A US psychological study has found that white male gun owners who have money problems tend to feel more emotionally and morally attached to their guns.

This group are also more likely to think that violence against the US government is sometimes justified, researchers from Baylor University say.

"This speaks to the belief in some 'dark state' within the government which needs fighting," said Paul Froese, from Baylor.

"What's paradoxical is that white male gun owners in the US see themselves as hyper-patriotic, but they are the first to say, 'If the government impedes me, I have the moral and almost patriotic right to fight back.'"

The study found that, in comparison, non-white gun owners who faced financial difficulty did not place so much importance on the gun and were also less likely to approve of violence against the government.
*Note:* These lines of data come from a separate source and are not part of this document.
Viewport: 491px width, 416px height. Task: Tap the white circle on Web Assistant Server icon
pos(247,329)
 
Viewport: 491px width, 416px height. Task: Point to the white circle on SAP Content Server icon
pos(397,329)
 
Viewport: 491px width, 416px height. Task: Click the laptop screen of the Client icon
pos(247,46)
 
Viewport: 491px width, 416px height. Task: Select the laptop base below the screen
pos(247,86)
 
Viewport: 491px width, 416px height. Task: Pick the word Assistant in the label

"Perhaps it is because they've have always had economic anxiety but have developed different coping mechanisms," Froese said.

The research, published in the journal Social Problems, examined the ways in which American gun owners understood the meaning of gun ownership.

Using survey data, the Baylor team found that white males under economic stress tended to find guns "morally and emotionally restorative" and linked the weapons to ideas of freedom, heroism, power, while also believing they made communities safer.

"Gun control for these owners has come to represent an attack on their masculinity, independence and moral identity," Froese said.

The researchers also found, perhaps surprisingly, that while white male gun owners tend to be highly religious, those who found their guns more emotionally empowering generally engaged less in religious activities like going to church, according to the team.

"The gun becomes their central sacred object," Froese said.

Co-author of the study, F. Carson Mencken added that "guns and their inherent power restore in some people a sense of control stripped away by the economic consequences of globalism. The ability to protect their property, families and communities is restorative."

The survey data came from a poll of more than 1,500 people conducted by the Gallup Organization, of which over 577 were gun owners.

"It's not just money from gun manufacturers shaping gun legislation," Froese said. "It is the cultural solidarity and commitment of a sub-group of Americans who root their identity, morality and patriotism in gun ownership. This is gun culture in action."

Interestingly, both gun owners and non-gun owners reported the same levels of financial precariousness – painting a picture of American life marked by instability, job insecurity and psychological stress.